Columnist Sue Shellenbarger reports in yesterday's Wall Street Journal: "The first national demographic analysis [of] data from the Bureau of Labor Statistics shows that the seven-year trend (of new mothers taking time off from work) has been broader than previously believed, with women at all income levels taking job breaks, not just the highly educated, prosperous moms examined in many recent studies. And they are staying out of the work force for shorter periods than in the past."

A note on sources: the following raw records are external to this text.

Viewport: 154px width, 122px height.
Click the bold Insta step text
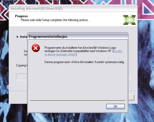coord(24,37)
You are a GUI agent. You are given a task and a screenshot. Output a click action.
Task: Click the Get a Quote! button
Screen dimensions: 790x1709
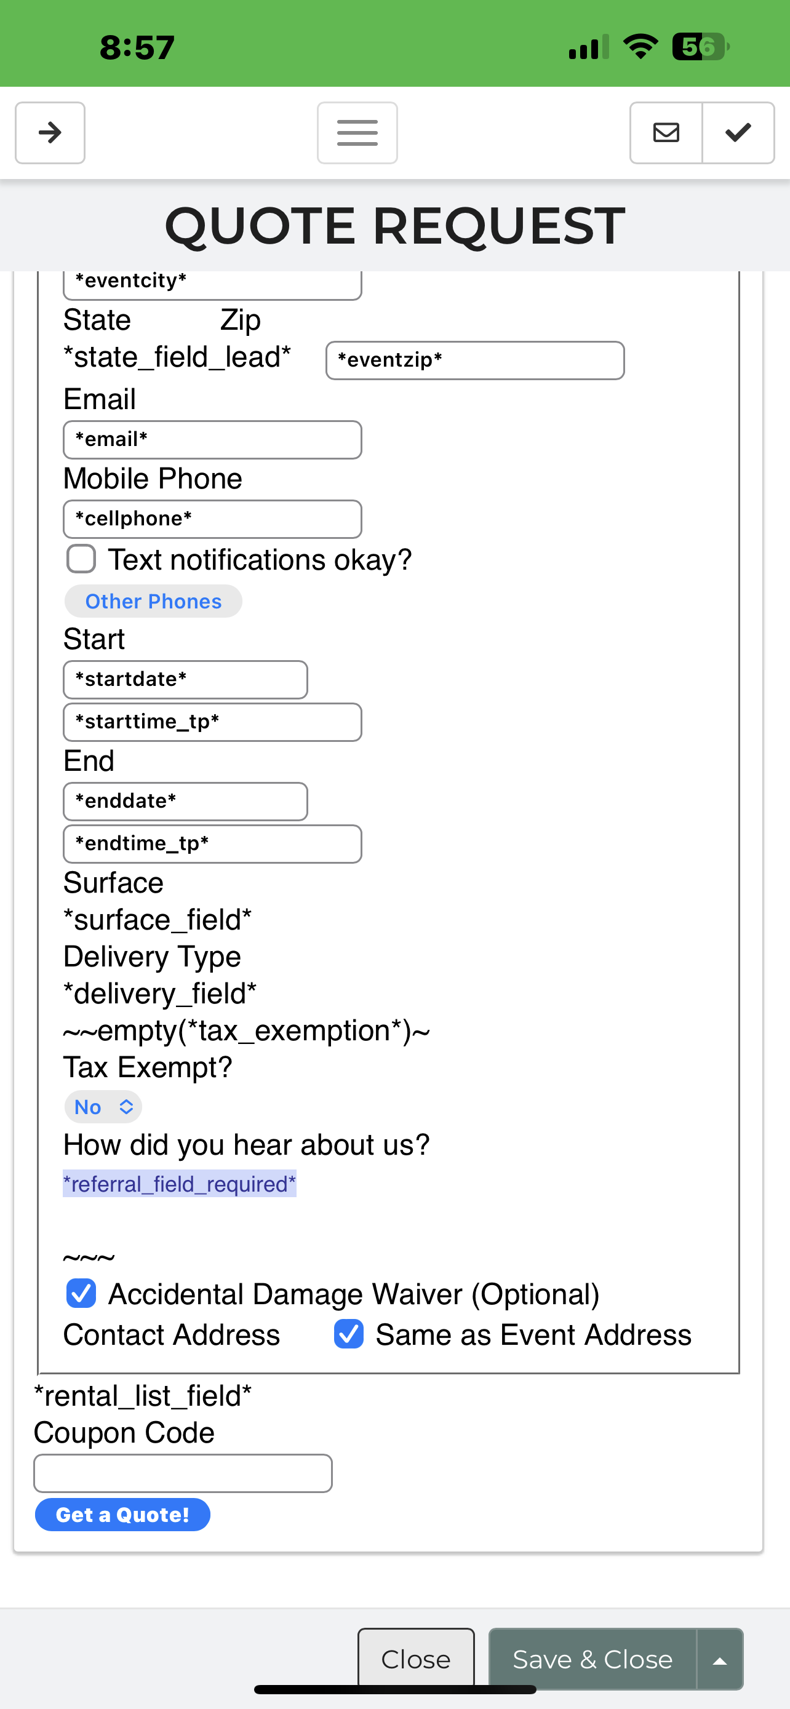click(123, 1515)
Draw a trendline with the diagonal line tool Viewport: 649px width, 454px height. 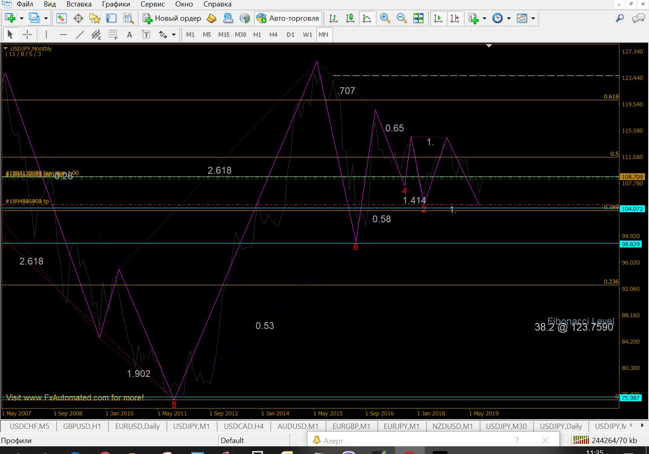click(80, 35)
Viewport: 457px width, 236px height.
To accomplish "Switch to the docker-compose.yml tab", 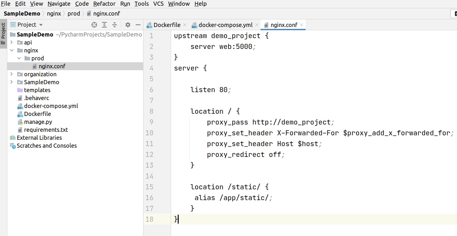I will [225, 25].

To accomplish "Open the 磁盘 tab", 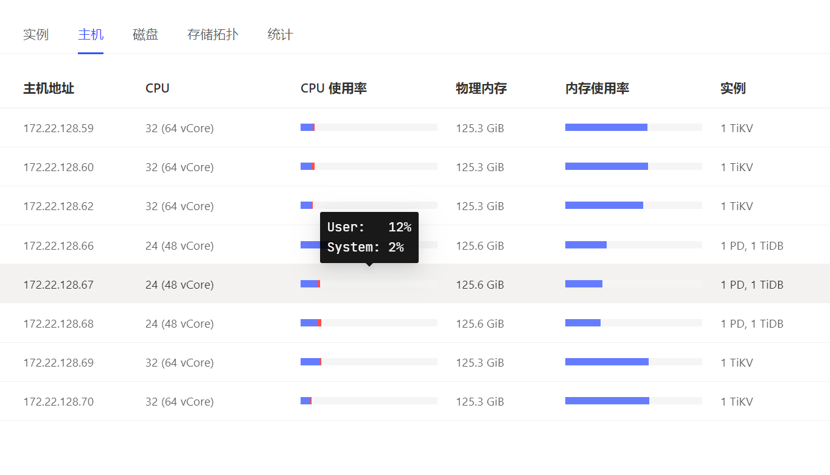I will click(145, 35).
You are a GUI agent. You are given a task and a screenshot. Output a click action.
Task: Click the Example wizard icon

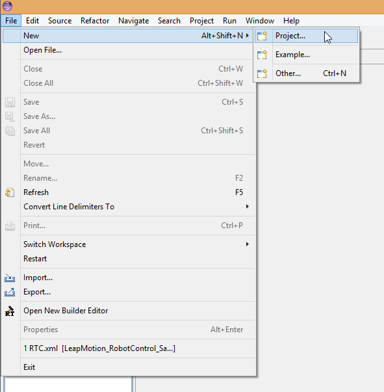click(x=262, y=55)
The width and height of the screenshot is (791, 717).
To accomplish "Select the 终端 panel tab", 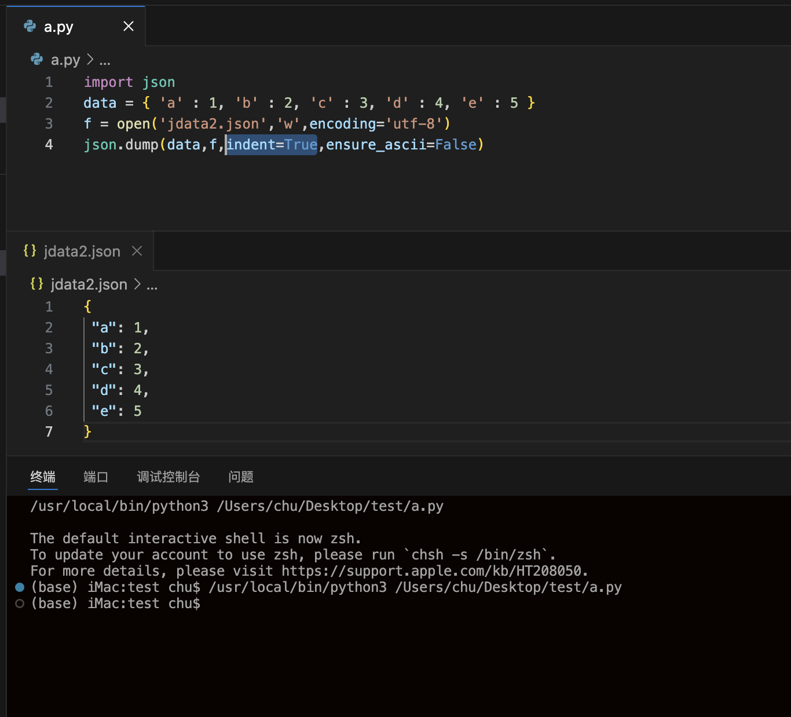I will [43, 477].
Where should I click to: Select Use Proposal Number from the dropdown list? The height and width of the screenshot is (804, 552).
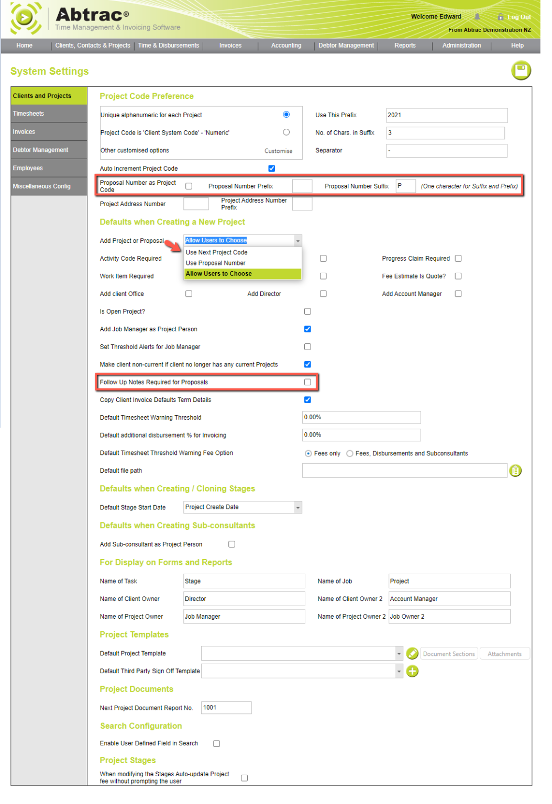[215, 263]
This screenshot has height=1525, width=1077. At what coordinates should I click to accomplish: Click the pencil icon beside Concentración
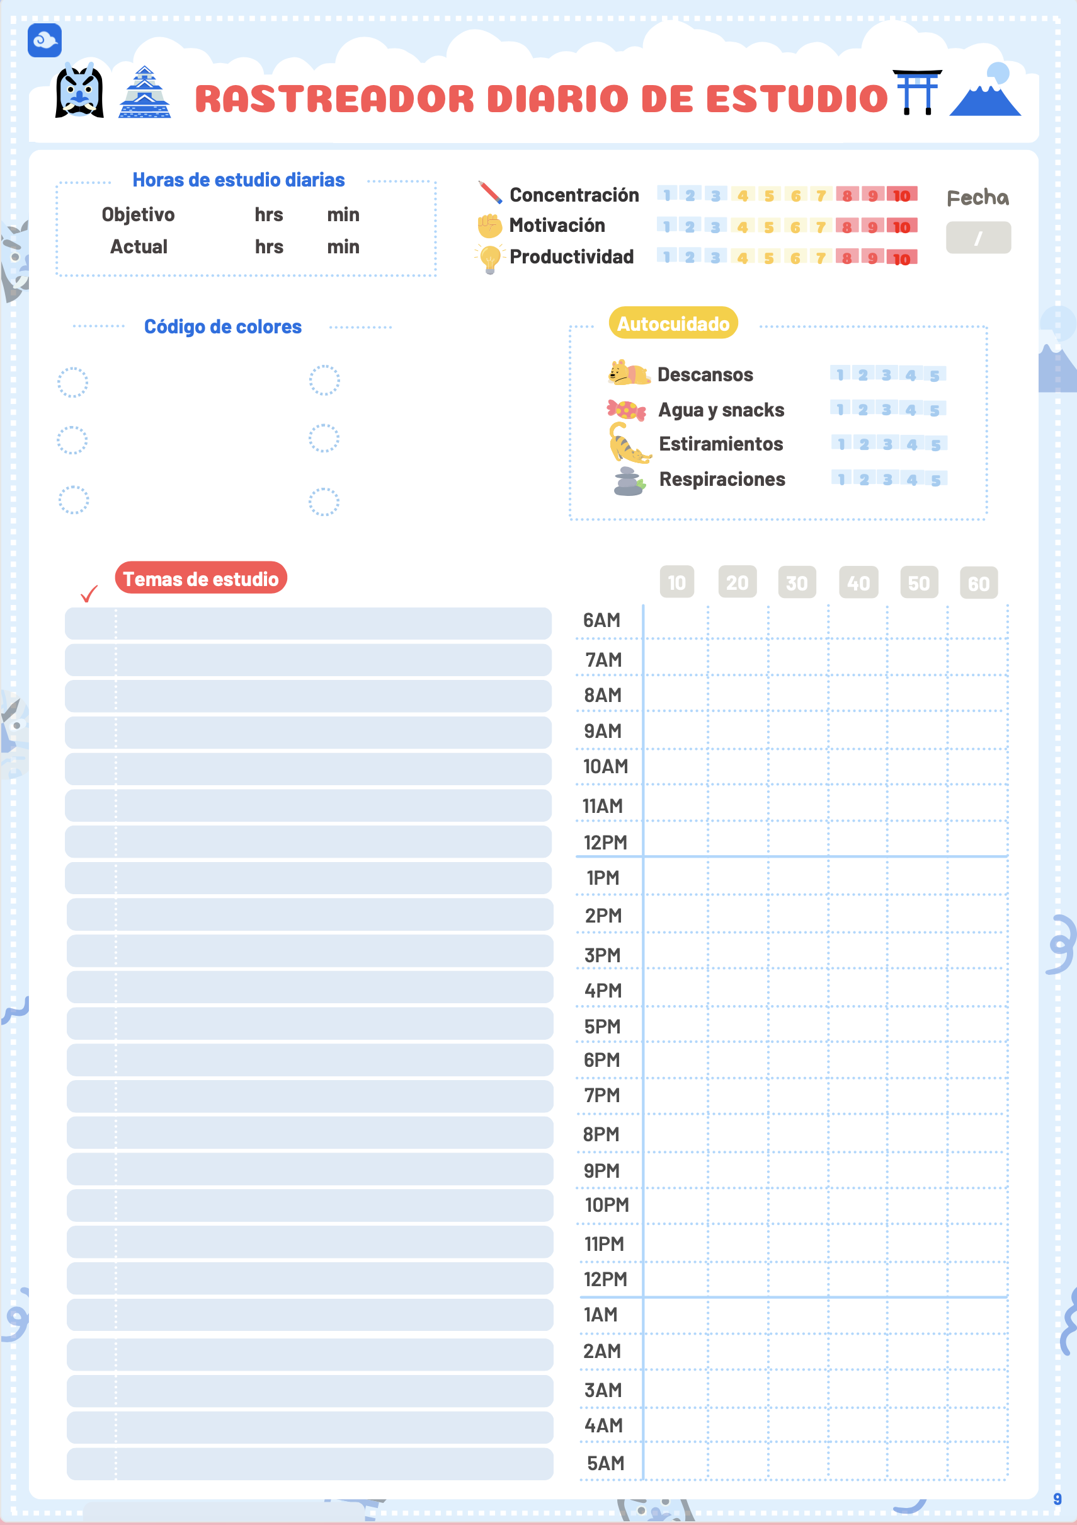coord(490,193)
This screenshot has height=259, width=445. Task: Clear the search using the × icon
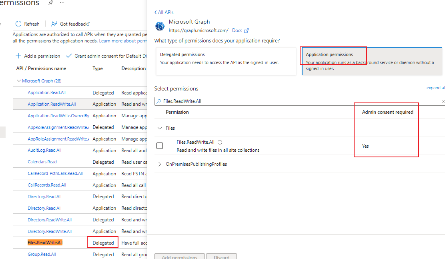pos(443,101)
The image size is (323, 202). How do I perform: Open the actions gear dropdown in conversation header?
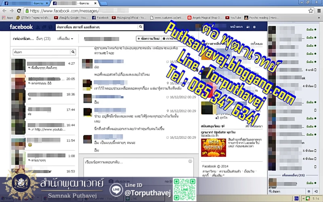pos(170,39)
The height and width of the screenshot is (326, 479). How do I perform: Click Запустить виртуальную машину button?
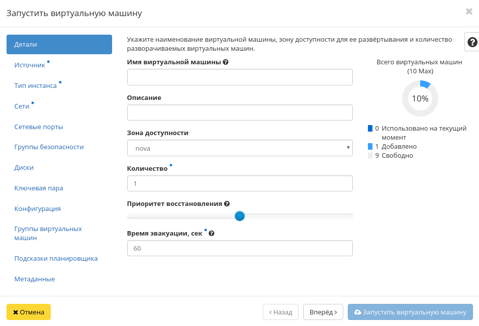pyautogui.click(x=410, y=312)
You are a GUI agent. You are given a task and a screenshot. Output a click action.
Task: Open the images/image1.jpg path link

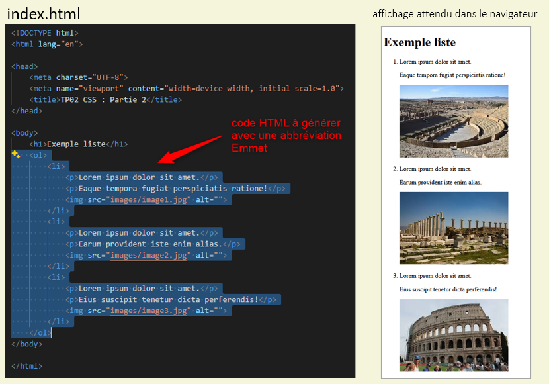click(x=150, y=199)
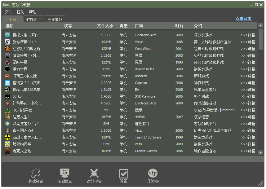Launch the 对战平台 crossed swords icon
This screenshot has height=189, width=266.
click(94, 173)
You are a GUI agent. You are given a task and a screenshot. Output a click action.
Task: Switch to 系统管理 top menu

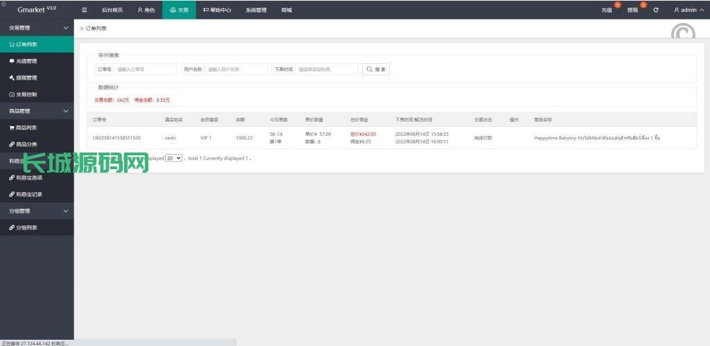tap(256, 10)
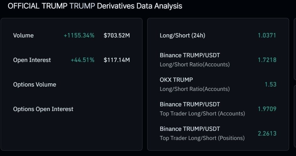Select the 1.0371 long/short ratio value
Viewport: 296px width, 156px height.
pos(267,35)
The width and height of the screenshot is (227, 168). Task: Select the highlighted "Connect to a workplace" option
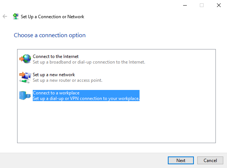coord(56,93)
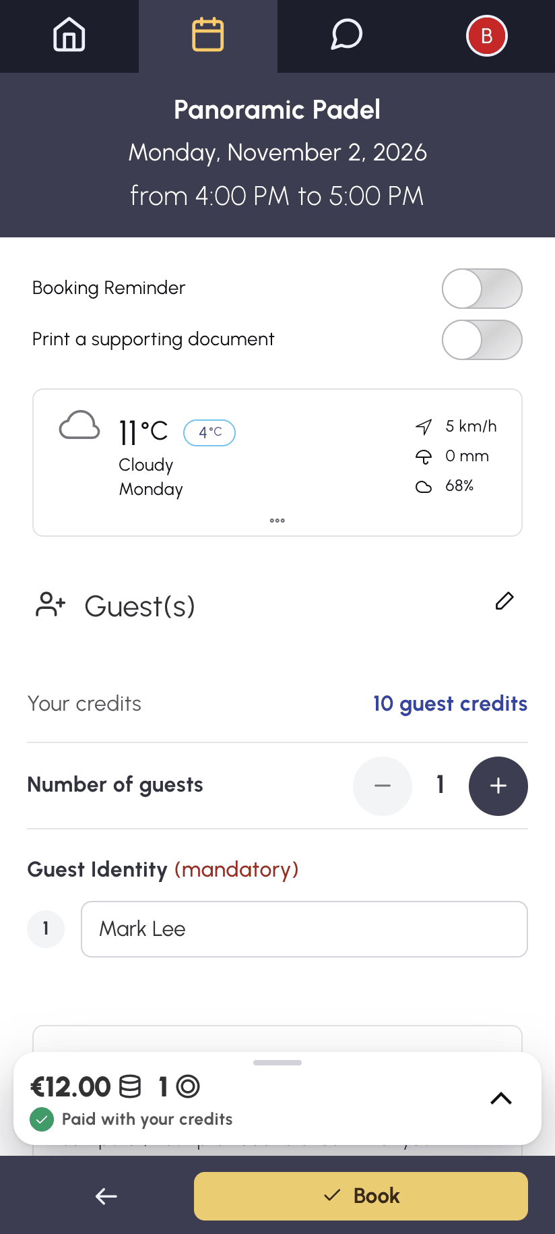Confirm with the Book button

point(361,1196)
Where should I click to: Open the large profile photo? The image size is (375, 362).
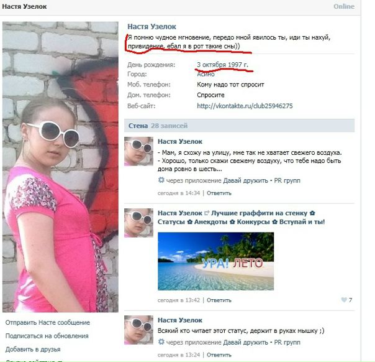[60, 167]
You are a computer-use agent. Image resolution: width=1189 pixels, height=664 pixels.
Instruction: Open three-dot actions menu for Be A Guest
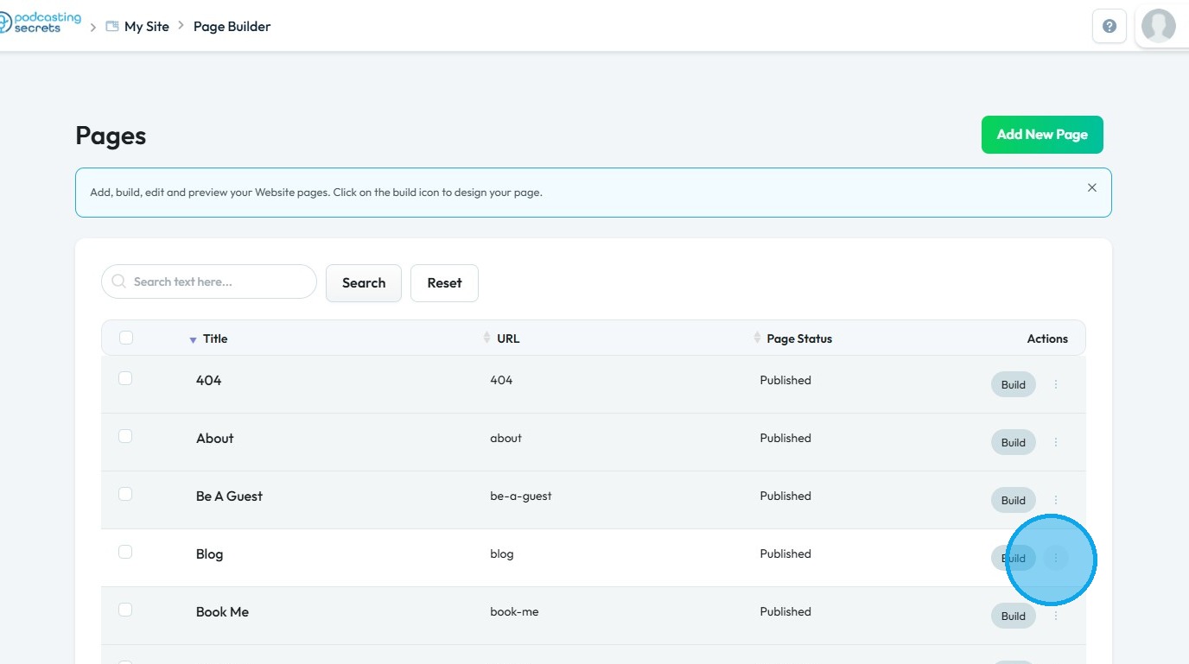(x=1056, y=500)
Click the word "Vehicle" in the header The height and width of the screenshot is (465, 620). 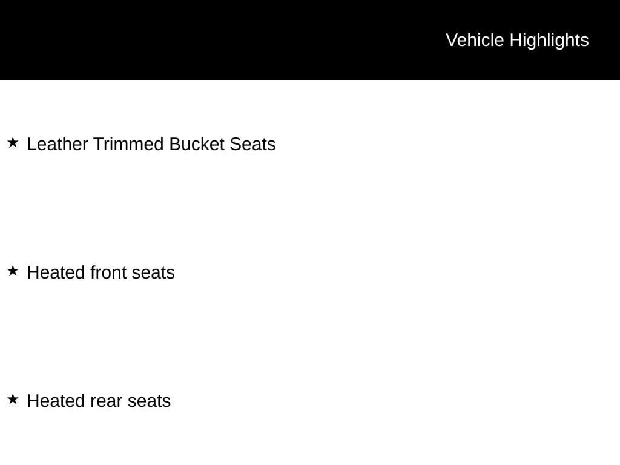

Why isn't this report enjoying the widespread media attention given in 2003 to the so-called Opt-Out Revolution, which was rife with inaccuracies? That coverage was launched by a Sunday New York Times Magazine cover story and repeated on network television newscasts, other major print and online magazines, and so on. It remains to be seen whether media outlets will see fit to lavish front-page attention on data showing women don't prefer homemaking to work. That would require them to fess up to a bit of bias now, wouldn't it?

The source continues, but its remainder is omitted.